▶

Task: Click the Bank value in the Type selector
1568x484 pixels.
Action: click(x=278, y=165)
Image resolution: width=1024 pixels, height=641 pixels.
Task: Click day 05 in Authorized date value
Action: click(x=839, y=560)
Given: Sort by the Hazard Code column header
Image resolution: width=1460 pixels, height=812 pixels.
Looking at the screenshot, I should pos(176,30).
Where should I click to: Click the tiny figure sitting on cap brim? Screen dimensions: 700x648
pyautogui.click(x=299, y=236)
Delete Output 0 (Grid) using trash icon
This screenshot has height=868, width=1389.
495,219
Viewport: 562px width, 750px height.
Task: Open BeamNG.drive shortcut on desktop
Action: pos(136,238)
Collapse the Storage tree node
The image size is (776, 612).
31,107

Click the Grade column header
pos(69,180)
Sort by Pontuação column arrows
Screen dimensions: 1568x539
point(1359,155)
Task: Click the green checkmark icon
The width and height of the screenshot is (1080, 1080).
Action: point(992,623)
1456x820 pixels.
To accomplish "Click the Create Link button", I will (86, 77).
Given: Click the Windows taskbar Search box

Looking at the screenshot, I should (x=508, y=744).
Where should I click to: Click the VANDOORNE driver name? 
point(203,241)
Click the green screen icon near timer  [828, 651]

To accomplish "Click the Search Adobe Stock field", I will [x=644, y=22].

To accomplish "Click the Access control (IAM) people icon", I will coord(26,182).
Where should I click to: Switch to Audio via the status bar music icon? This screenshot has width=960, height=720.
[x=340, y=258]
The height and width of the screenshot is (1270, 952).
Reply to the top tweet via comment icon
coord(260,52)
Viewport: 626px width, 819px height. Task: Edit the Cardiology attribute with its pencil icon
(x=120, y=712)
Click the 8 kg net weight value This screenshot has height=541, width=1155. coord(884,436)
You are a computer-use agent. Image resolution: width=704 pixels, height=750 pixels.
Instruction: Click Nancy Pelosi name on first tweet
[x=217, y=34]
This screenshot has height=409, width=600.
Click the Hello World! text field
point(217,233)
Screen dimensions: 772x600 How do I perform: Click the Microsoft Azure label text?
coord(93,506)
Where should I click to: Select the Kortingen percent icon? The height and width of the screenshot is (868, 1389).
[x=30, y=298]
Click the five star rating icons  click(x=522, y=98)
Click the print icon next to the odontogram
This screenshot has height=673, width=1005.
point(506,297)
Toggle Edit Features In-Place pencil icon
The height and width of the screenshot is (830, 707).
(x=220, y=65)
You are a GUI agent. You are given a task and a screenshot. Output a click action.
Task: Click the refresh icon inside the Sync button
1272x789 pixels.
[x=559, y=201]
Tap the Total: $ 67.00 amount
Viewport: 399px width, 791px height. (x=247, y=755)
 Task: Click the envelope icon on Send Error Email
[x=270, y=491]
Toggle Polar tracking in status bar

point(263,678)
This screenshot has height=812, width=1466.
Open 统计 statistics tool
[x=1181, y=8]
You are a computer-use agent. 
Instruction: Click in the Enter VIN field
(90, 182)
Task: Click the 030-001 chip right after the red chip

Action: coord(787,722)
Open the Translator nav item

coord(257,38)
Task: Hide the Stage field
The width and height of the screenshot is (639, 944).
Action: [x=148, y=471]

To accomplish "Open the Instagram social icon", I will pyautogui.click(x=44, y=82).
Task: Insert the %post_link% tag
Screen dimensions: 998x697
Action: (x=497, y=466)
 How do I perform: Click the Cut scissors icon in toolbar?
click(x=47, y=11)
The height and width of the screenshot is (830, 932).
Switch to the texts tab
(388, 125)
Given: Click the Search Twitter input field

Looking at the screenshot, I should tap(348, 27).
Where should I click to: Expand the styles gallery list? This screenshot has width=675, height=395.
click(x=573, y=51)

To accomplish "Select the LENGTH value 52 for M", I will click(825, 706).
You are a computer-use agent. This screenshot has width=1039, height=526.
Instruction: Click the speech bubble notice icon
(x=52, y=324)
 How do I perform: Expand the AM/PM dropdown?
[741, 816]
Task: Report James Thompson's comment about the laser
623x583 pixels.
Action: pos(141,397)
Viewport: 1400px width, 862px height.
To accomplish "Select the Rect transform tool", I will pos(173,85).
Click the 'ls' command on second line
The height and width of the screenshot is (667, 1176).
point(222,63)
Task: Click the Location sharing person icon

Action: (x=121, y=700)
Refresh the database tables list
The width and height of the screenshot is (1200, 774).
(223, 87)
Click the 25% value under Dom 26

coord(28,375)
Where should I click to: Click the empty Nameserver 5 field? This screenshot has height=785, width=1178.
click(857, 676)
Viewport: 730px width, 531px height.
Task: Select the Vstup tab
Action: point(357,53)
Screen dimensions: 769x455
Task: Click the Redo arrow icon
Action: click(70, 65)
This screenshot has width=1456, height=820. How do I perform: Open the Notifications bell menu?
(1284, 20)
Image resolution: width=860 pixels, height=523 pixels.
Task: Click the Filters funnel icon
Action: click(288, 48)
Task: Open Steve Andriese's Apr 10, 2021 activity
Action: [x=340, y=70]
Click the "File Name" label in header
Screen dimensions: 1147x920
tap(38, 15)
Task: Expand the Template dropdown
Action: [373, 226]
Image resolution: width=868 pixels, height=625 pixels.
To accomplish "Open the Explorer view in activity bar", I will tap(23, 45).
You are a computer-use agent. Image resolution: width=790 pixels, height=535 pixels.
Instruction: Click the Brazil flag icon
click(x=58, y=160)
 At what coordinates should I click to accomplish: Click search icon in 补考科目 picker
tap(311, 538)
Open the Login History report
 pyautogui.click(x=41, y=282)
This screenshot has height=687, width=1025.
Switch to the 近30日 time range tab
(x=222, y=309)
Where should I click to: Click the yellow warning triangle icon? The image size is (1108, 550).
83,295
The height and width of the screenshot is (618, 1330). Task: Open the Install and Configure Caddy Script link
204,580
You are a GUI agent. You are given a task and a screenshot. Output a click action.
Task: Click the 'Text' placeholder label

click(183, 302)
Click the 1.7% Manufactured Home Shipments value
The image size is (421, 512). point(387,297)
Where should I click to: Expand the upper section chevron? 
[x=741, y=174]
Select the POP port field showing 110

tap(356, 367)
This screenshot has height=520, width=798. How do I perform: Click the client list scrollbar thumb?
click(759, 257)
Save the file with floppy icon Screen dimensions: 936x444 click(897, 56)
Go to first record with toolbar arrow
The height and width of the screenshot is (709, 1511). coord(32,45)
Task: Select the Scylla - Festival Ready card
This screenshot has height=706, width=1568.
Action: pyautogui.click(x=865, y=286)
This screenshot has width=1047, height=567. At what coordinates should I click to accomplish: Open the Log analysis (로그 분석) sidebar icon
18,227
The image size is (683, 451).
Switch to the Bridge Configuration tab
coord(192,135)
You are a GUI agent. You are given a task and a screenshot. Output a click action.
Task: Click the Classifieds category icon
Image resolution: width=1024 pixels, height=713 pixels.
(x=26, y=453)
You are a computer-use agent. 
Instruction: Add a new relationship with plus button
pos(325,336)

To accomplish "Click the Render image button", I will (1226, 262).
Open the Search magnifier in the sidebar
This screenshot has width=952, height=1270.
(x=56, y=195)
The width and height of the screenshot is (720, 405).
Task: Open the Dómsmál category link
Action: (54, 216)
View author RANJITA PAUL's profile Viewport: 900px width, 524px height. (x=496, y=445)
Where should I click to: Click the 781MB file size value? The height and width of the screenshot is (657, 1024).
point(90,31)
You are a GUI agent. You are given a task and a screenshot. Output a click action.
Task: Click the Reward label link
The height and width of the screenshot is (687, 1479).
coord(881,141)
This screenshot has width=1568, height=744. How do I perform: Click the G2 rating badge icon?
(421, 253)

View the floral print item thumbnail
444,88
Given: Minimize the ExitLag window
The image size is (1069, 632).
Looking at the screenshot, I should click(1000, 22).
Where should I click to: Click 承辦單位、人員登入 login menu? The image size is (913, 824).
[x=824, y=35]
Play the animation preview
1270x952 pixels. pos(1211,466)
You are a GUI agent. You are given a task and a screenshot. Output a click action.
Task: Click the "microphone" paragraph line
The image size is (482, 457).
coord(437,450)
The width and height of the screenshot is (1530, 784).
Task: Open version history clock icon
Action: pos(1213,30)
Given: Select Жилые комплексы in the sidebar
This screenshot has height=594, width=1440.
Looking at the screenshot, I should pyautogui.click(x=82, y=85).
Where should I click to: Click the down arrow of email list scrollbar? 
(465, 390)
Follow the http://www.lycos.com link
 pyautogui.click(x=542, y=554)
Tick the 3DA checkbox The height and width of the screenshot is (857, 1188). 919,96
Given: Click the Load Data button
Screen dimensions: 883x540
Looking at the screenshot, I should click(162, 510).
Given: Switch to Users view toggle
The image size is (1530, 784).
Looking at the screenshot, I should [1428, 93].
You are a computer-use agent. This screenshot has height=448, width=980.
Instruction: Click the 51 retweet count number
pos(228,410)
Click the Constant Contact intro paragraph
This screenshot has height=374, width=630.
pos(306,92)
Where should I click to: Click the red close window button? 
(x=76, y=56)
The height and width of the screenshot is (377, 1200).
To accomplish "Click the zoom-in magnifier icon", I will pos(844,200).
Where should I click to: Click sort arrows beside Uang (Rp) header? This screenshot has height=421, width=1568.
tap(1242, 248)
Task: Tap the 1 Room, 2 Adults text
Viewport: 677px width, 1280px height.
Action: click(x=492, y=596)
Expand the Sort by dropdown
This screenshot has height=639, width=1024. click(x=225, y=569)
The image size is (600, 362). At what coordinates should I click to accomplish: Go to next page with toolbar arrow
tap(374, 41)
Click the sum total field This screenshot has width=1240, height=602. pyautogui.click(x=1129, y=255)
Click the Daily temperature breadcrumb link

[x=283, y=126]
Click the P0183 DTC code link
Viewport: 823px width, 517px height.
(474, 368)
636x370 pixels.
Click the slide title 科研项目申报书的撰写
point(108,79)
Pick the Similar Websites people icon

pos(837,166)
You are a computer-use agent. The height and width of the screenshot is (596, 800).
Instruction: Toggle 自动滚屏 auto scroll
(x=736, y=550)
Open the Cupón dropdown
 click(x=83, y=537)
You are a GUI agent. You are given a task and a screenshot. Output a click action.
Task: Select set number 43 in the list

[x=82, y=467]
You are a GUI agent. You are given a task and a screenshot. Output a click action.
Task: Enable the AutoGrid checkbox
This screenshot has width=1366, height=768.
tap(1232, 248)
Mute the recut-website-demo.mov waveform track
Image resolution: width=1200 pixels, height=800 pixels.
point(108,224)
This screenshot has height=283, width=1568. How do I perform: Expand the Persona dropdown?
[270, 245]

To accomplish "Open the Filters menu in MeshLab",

◀

• **Task instructions**:
Search the entries for the string "checkbox" and collect each line that has it.

• **Solution**:
Tick the 3DA checkbox The height and width of the screenshot is (857, 1188). 919,96
Task: Enable the AutoGrid checkbox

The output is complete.